Modern homes, particularly those constructed recently using light-weight materials, are death traps. No local government in the lower Susquehanna valley should be allowing homes to be built without the installation of home fire sprinklers. No more excuses. If there isn’t a water supply sufficient for the sprinklers, then there certainly isn’t one sufficient for firefighters to supply their hoses for fire extinguishment. Revenue-hungry municipalities need to stop rubber-stamping dangerous home construction.
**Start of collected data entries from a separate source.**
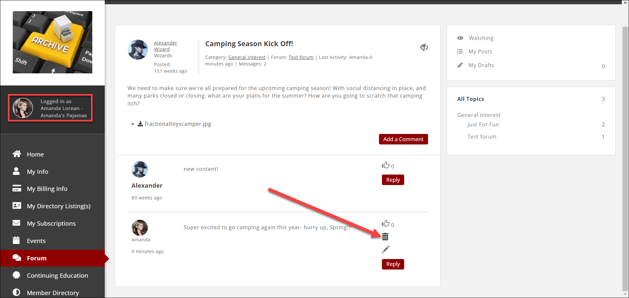Open the General Interest category link
The height and width of the screenshot is (298, 629).
[246, 57]
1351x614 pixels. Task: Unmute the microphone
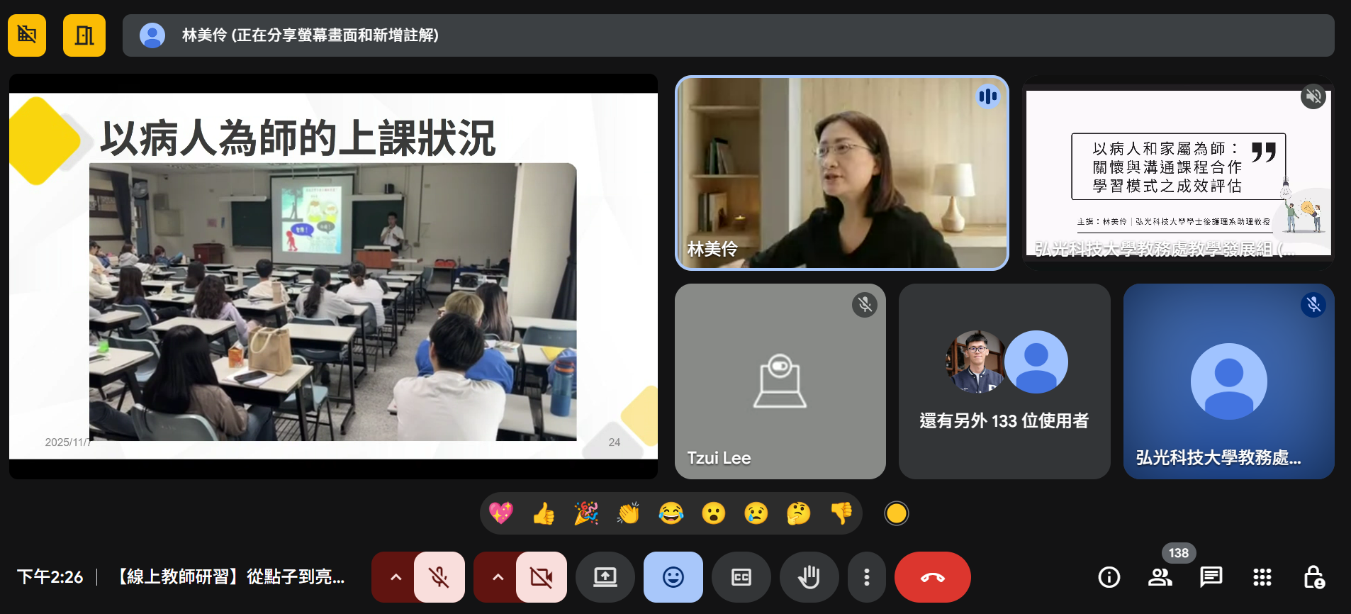[439, 577]
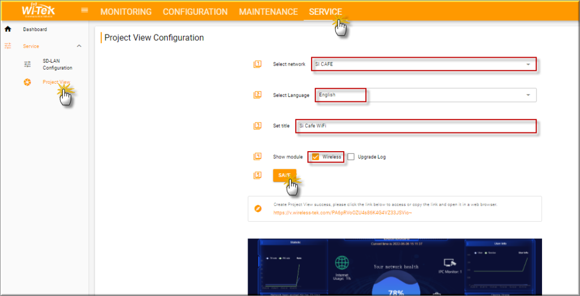Uncheck the Wireless module checkbox

click(x=315, y=157)
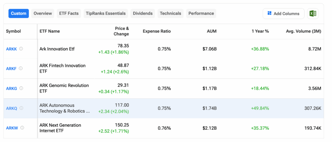This screenshot has height=142, width=332.
Task: Switch to the Overview tab
Action: click(x=43, y=13)
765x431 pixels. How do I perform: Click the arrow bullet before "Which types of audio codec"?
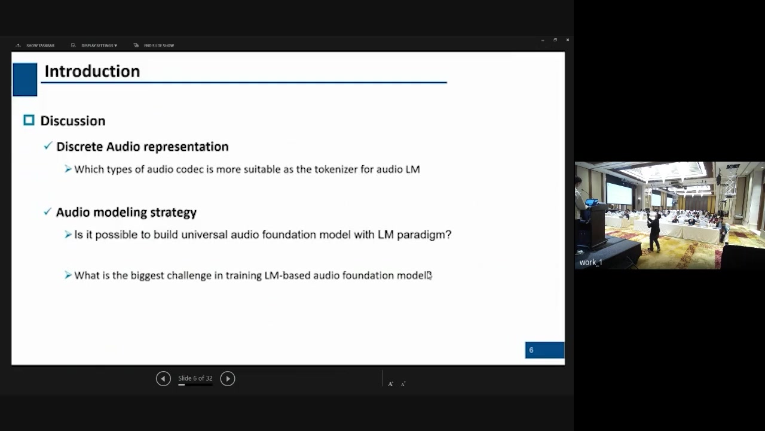coord(68,169)
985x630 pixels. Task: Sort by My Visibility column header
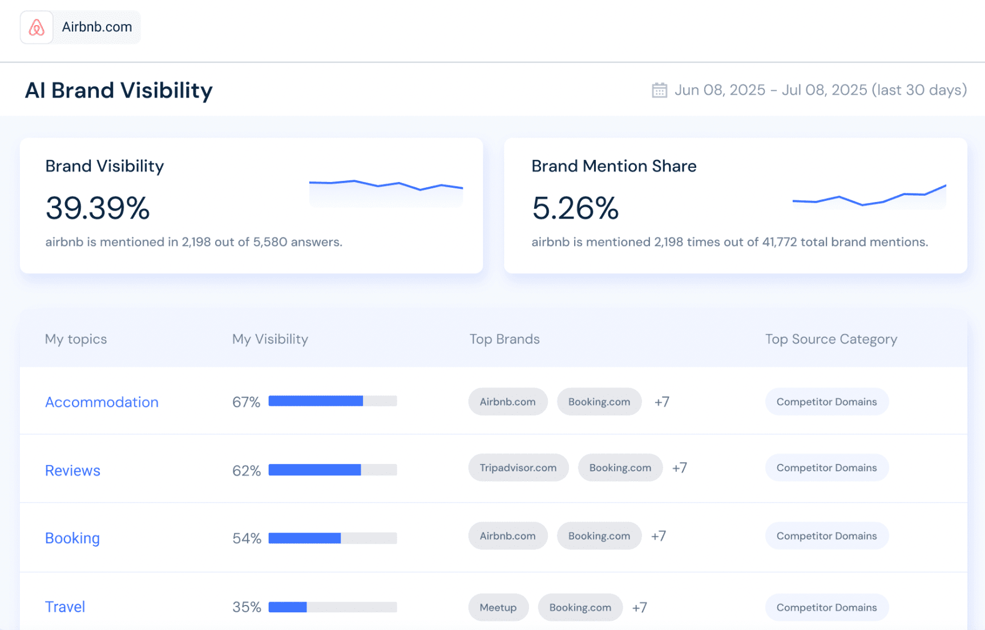click(270, 339)
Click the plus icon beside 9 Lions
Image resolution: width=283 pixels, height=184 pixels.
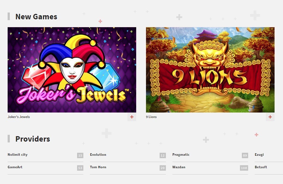(270, 117)
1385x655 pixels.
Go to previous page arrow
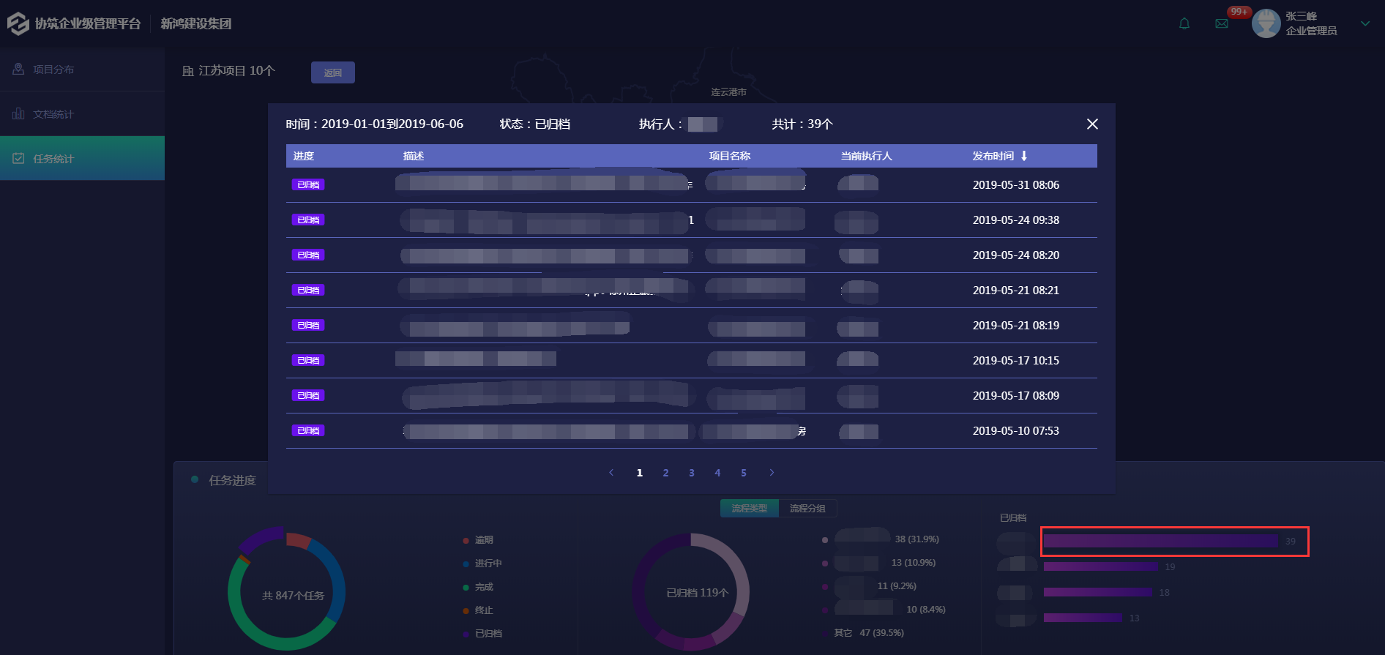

Sprinkler installation can pay for itself and make property more valuable if fire departments, conservation organizations, local governments, water utilities, and builders are willing to agree to sensible compromises that can be mutually beneficial. Concessions such as reduced street widths in neighborhoods with fully-sprinklered homes can lead to significant savings in infrastructure costs like storm water mitigation features. In neighborhoods where all dwellings meet minimum home fire sprinkler standards, flow requirements for fire hydrants can be halved to as low as 500 gallons per minute. Reducing the developed space can keep buildings, lawns, and other land disturbances out of floodplains and away from the existing natural areas that many potential home buyers find to be desirable quality of life features. The inclusion of home fire sprinkler installation in the construction approval process can save money, protect people and property, and at the same time conserve water and preserve habitat for wildlife and plant communities. It really is a no-brainer.
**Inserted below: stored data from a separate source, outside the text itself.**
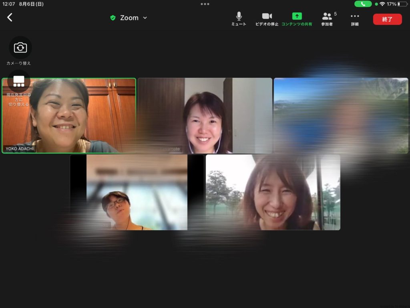Tap green phone call indicator in status bar
This screenshot has height=308, width=410.
pyautogui.click(x=363, y=4)
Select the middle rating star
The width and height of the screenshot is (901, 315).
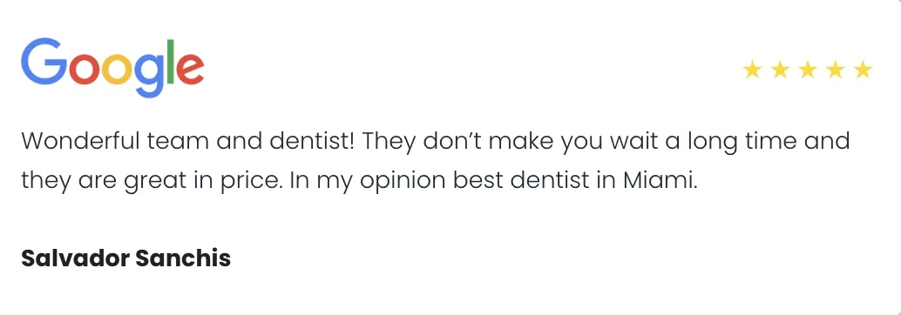pos(808,70)
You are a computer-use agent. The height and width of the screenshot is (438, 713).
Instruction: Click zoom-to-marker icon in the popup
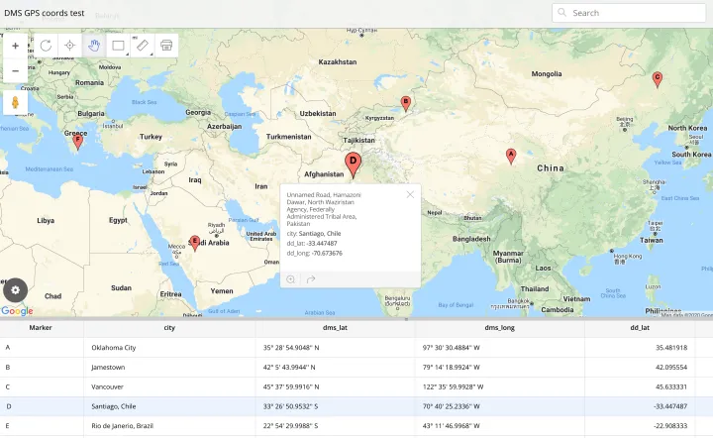click(x=292, y=279)
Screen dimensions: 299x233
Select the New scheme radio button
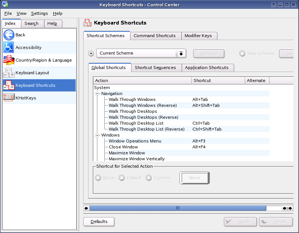click(242, 53)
And, at last, explanation number two—the editor of “Life in the Lower Susquehanna River Watershed” is simply too frugal to pay for a separate website for all of the firefighting commentary found at “Riverside Firemen’s Retreat”, so he stuffed it all into this one. Cheapskate!
We’re all about P. C.—Here at “Life in the Lower Susquehanna River Watershed”, we enthusiastically encourage a P. C. management philosophy. We believe that our operations and finances should embrace the fairness and unbiased point of view that only P. C. can provide. Our goal is to instill the P. C. ethic into the fabric of our reader’s lives so that they too may pursue a life of liberty and prosperity, free from worry and want.
The editor of “Life in the Lower Susquehanna River Watershed” was described concisely by local naturalist Samuel M. Black, “…he’s an enigma.”
In case you were wondering—The editor of “Life in the Lower Susquehanna River Watershed” works a day job. The majority of new content is published at night, while the voices in his head are asleep, so that he might not be disturbed.